Будучи заседателем суда, декабрист Бригген имел столкновение с генерал-губернатором Горчаковым по делу об убийстве крестьянина Власова, и Горчаков снял его с должности «за неуместные его званию суждения и заносчивое поведение».
Замурованный в одиночке Алексеевского равелина Петропавловской крепости Батенков писал оттуда Николаю I резкие письма, одно из которых закончил строками:
И на мишурных тронах Царьки картонные сидят...
«Переряженными жандармами» называл Лунин представителей духовенства, один из которых, архиепископ Нил, возбудил даже дело о том, что декабристы не ходят в церковь и не бывают на исповеди. И, пожалуй, одним из самых непримиримых, как и Лунин, был Горбачевский, примыкавший по своим воззрениям ближе к сменившему декабристов новому революционному поколению, чем к своим старым друзьям по восстанию 14 декабря.

135

КОНЕЦ КАТОРГИ

Боже мой, сколько пользы схоронено между нами! Какой бы ход дали
литературе руки наши, если бы им дали безделицу — гусиное перо!
А. Бестужев (Марлинский) братьям

ОТДЕЛЬНЫЕ группы декабристов заканчивали назначенные им сроки каторги. Приговоренные к меньшим срокам перешли на поселение еще из Читинского острога, остальные переходили постепенно, по мере окончания их каторжных сроков, уже из Петровского завода. В 1835—1836 годы вышли на поселение декабристы, отнесенные приговором суда ко второму разряду, а через четыре года покинули тюрьму Петровского завода остальные.
У декабристов было неспокойно на душе, когда они покидали стены тюрьмы и расставались с теми, с кем так много пережили и выстрадали.
────────────────
■ **Задания**:
#1 Согласуются ли с текстом о декабристах утверждения (а), (б) и (в)? На каждое ответьте «да» или «нет» и приведите решающие слова текста в точной цитате.
(а) Горчаков снял Бриггена с должности.
(б) Архиепископ Нил возбудил дело о том, что декабристы не ходят в церковь.
(в) Декабристы второго разряда вышли на поселение через четыре года после остальных.
#2 Дословно повторите фрагмент текста о декабристах, начиная со слов «Замурованный в одиночке» и заканчивая словами «безделицу — гусиное перо!».
Приведенные далее строки представляют собой отдельный материал.

■ **Материал**:
────────────────
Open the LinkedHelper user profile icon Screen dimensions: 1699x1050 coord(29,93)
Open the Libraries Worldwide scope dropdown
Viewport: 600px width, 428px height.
────────────────
■ **Ожидаемые ответы**:
#1
(а) Да: «Горчаков снял его с должности «за неуместные его званию суждения и заносчивое поведение»».
(б) Да: «архиепископ Нил, возбудил даже дело о том, что декабристы не ходят в церковь и не бывают на исповеди».
(в) Нет: «В 1835—1836 годы вышли на поселение декабристы, отнесенные приговором суда ко второму разряду, а через четыре года покинули тюрьму Петровского завода остальные».

#2
Замурованный в одиночке Алексеевского равелина Петропавловской крепости Батенков писал оттуда Николаю I резкие письма, одно из которых закончил строками:
И на мишурных тронах Царьки картонные сидят...
«Переряженными жандармами» называл Лунин представителей духовенства, один из которых, архиепископ Нил, возбудил даже дело о том, что декабристы не ходят в церковь и не бывают на исповеди. И, пожалуй, одним из самых непримиримых, как и Лунин, был Горбачевский, примыкавший по своим воззрениям ближе к сменившему декабристов новому революционному поколению, чем к своим старым друзьям по восстанию 14 декабря.

135

КОНЕЦ КАТОРГИ

Боже мой, сколько пользы схоронено между нами! Какой бы ход дали
литературе руки наши, если бы им дали безделицу — гусиное перо!